## [EXERCISE]
Please repeat each line of the data below word for word.

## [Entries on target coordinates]
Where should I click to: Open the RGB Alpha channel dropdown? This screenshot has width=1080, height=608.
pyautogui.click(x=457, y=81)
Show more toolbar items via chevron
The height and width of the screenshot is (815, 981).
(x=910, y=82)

## [THE OUTPUT]
Where should I click to: Open the RGB Alpha channel dropdown? This screenshot has width=1080, height=608.
pyautogui.click(x=457, y=81)
Show more toolbar items via chevron
The height and width of the screenshot is (815, 981).
(x=910, y=82)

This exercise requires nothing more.